[Work order]
Set down exactly the lines from the first line of the records through the line that contains "About Us (45, 1601)", and leave every picture out.

----------

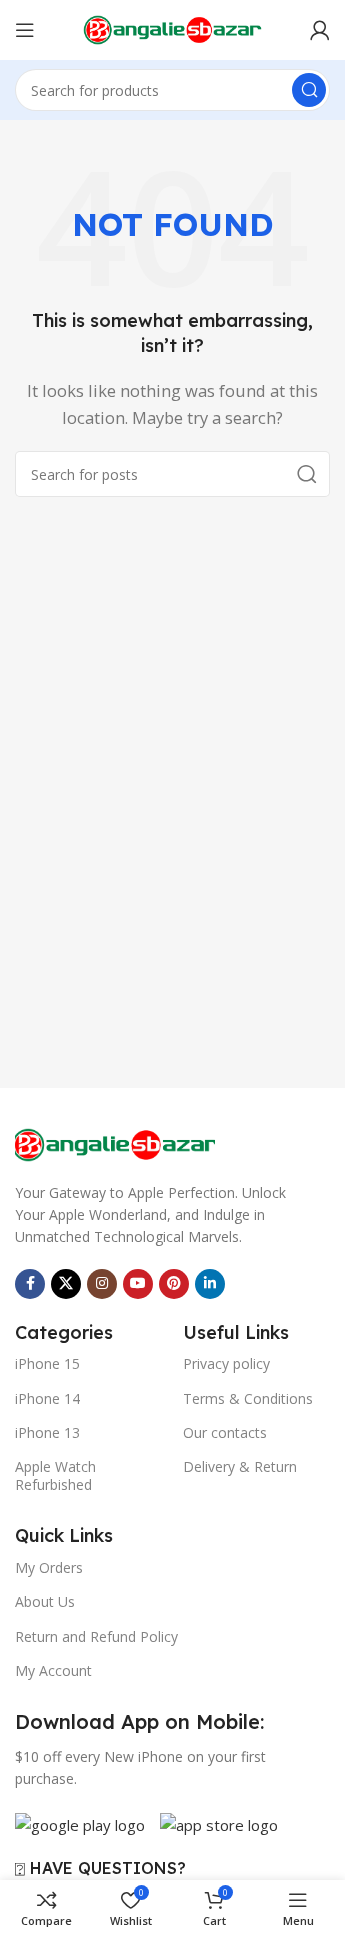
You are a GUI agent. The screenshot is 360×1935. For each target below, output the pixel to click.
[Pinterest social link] (174, 1284)
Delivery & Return (240, 1466)
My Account (53, 1670)
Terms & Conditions (248, 1398)
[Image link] (115, 1143)
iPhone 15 (47, 1363)
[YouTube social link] (138, 1284)
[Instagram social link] (102, 1284)
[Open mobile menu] (25, 30)
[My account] (320, 30)
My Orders (49, 1567)
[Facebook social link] (30, 1284)
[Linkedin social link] (210, 1284)
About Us (45, 1601)
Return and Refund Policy (96, 1636)
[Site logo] (173, 28)
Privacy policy (226, 1363)
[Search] (309, 90)
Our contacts (225, 1432)
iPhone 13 (47, 1432)
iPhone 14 (47, 1398)
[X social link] (66, 1284)
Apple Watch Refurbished (55, 1475)
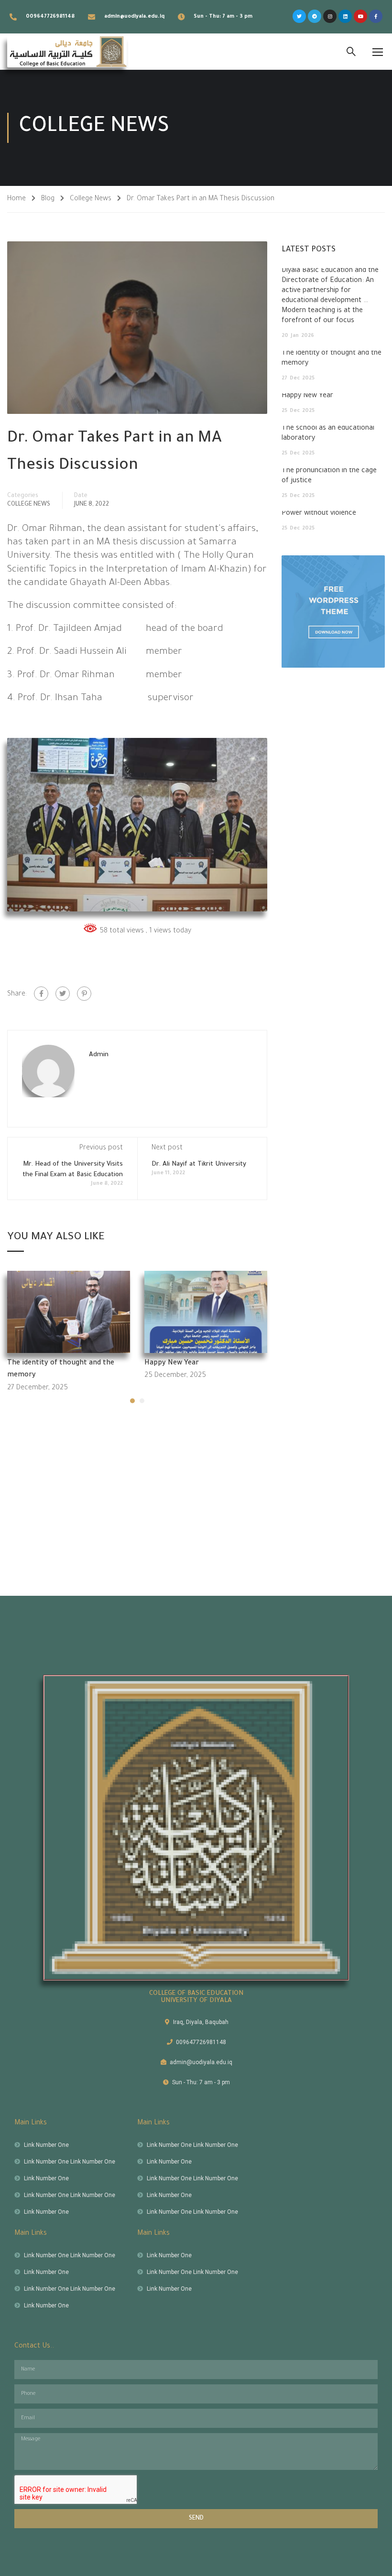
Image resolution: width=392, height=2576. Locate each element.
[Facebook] (41, 993)
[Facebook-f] (375, 16)
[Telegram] (314, 16)
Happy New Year (171, 1363)
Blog (47, 199)
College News (90, 199)
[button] (132, 1400)
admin (99, 1055)
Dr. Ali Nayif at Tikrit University (199, 1164)
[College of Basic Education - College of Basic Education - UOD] (67, 51)
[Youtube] (360, 16)
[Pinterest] (84, 993)
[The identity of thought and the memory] (68, 1313)
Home (16, 199)
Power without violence (319, 514)
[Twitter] (299, 16)
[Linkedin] (345, 16)
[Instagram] (330, 16)
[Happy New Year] (205, 1313)
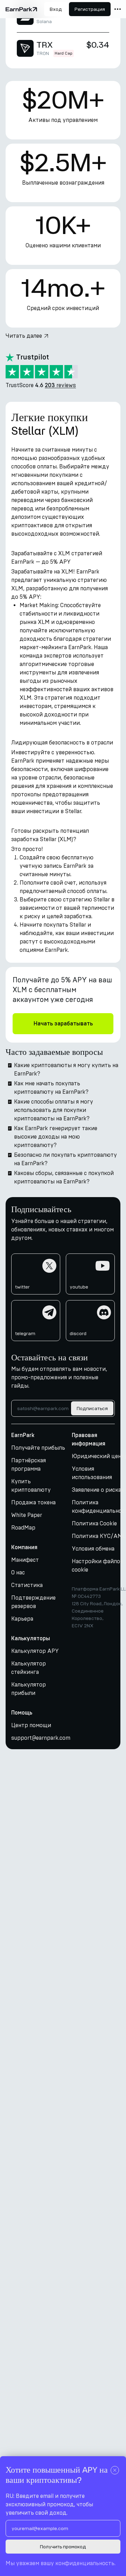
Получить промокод (63, 2547)
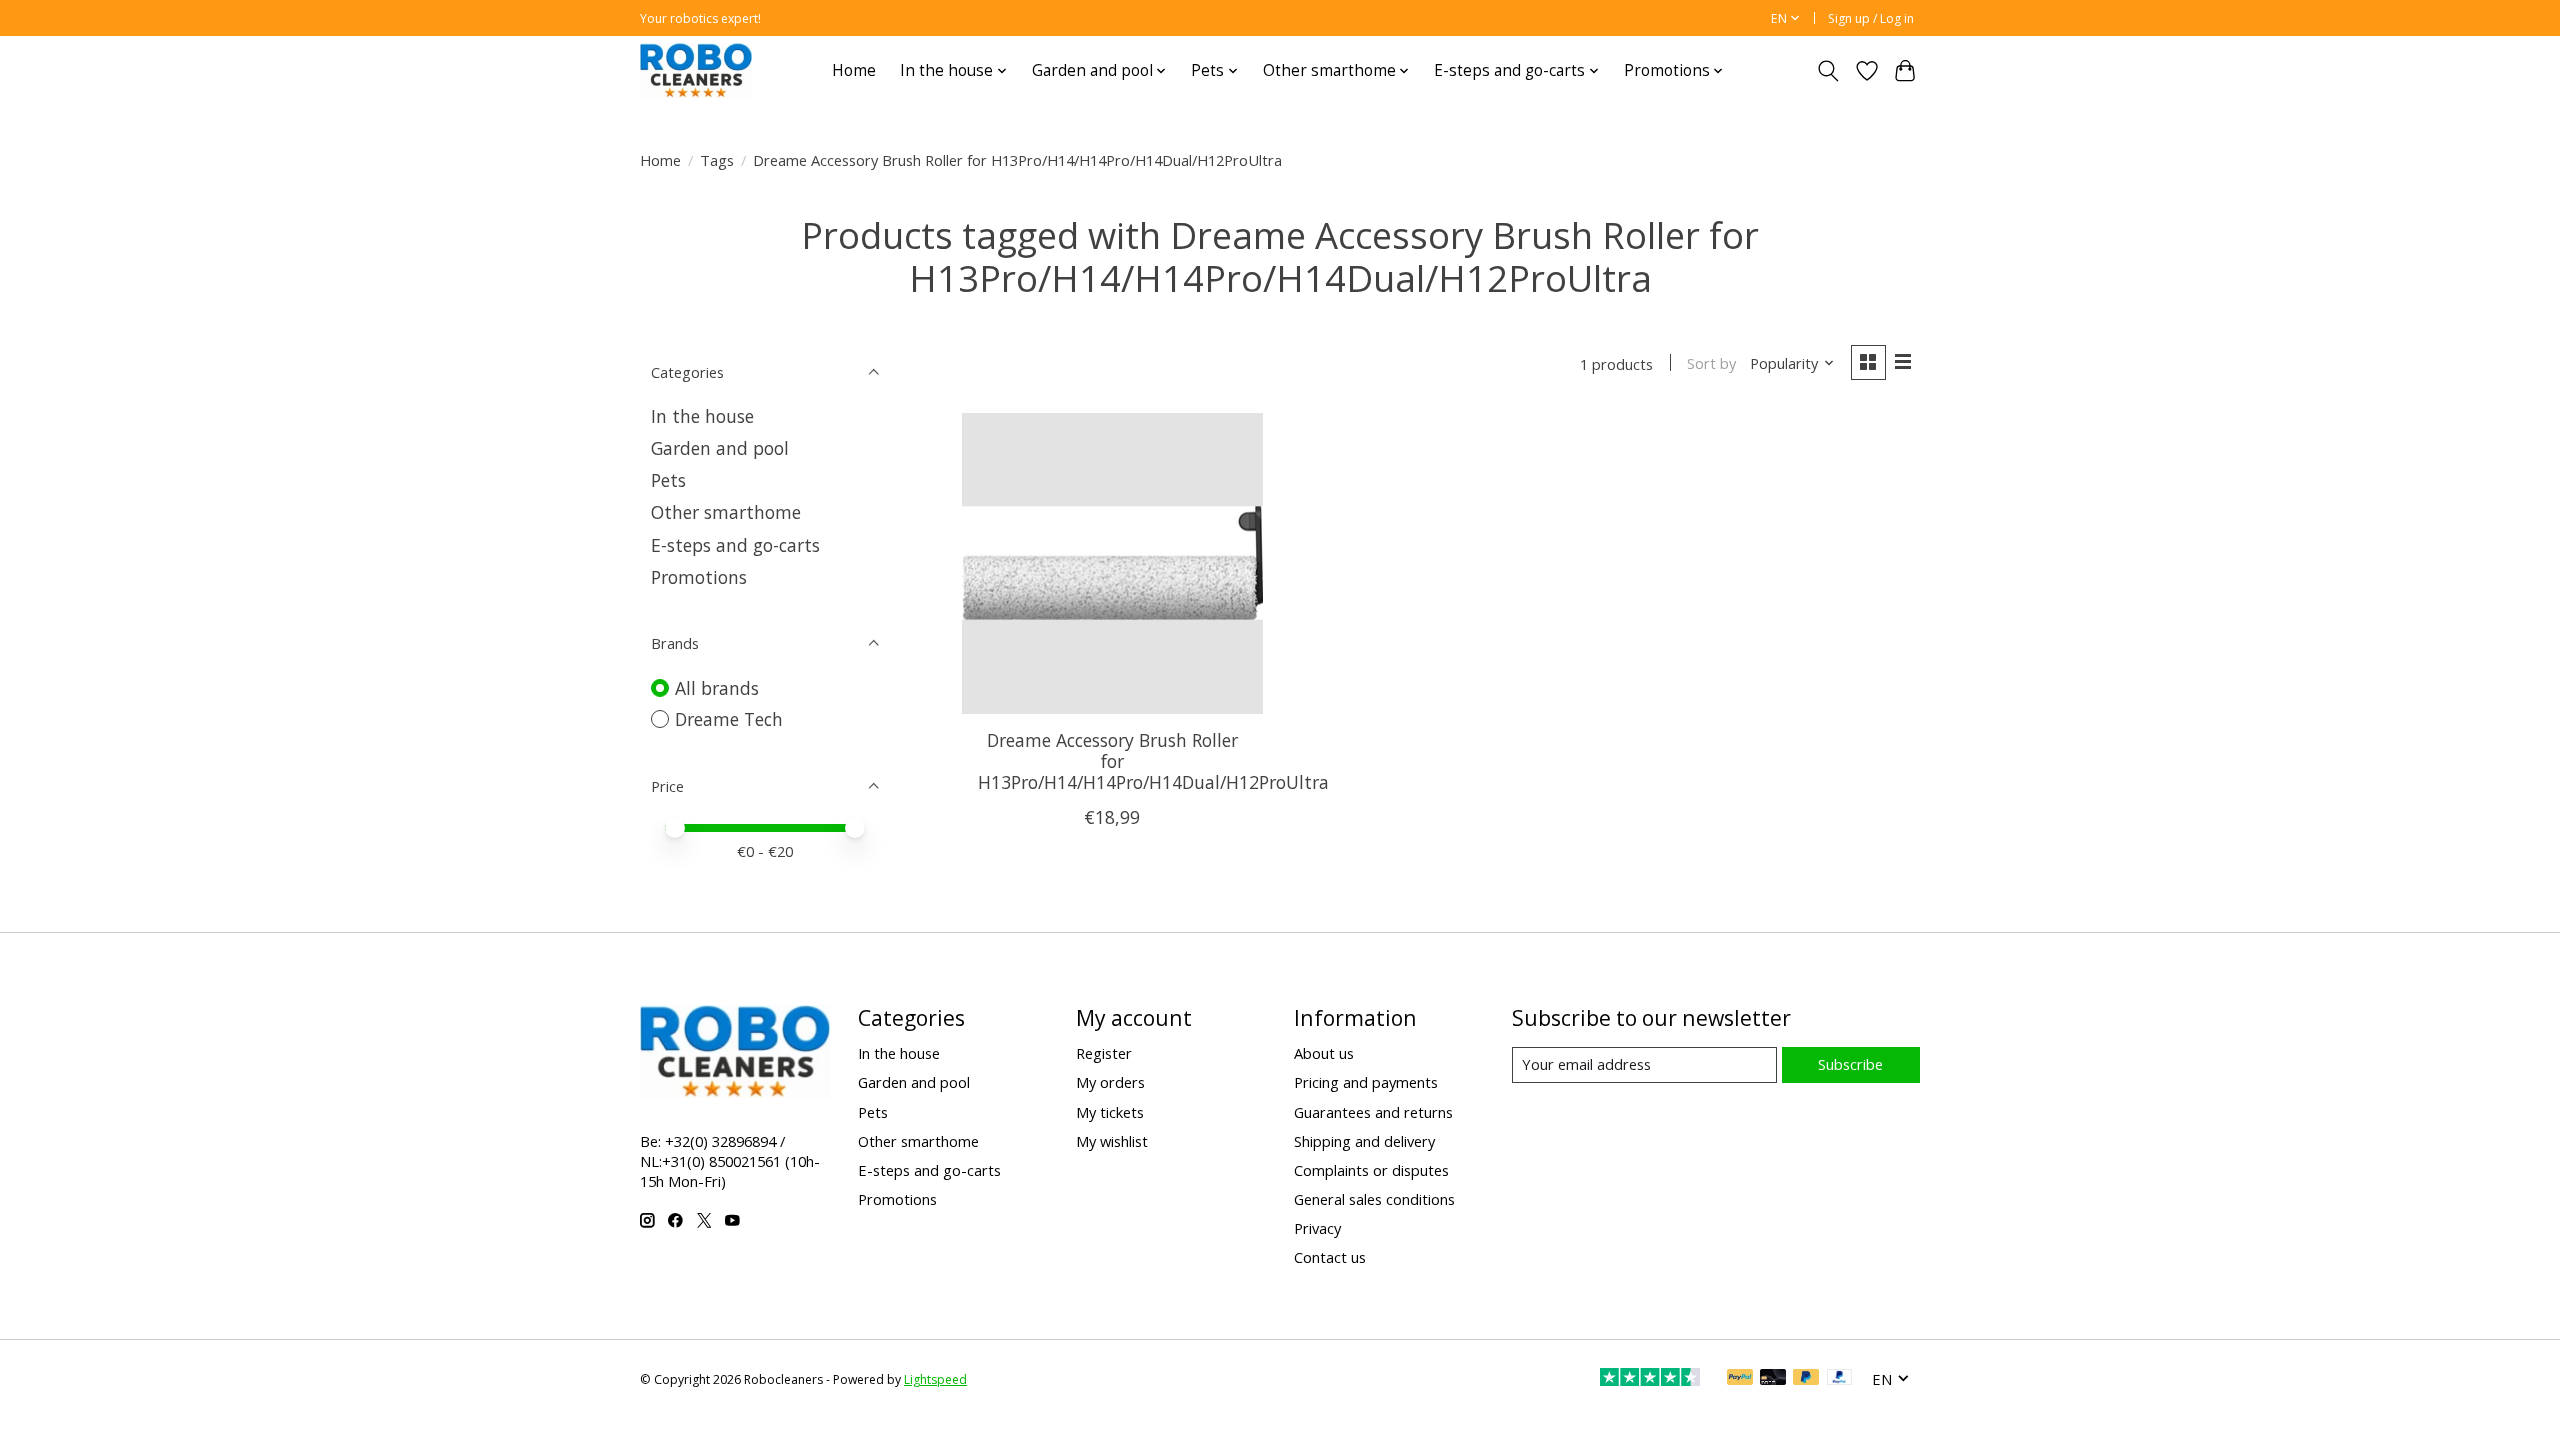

----------

[Task output]
You are a GUI agent. The screenshot is 360×1935. For each target below, output the pixel to click.
[Pinterest social link] (174, 1284)
Delivery & Return (240, 1466)
My Account (53, 1670)
Terms & Conditions (248, 1398)
[Image link] (115, 1143)
iPhone 15 (47, 1363)
[YouTube social link] (138, 1284)
[Instagram social link] (102, 1284)
[Open mobile menu] (25, 30)
[My account] (320, 30)
My Orders (49, 1567)
[Facebook social link] (30, 1284)
[Linkedin social link] (210, 1284)
About Us (45, 1601)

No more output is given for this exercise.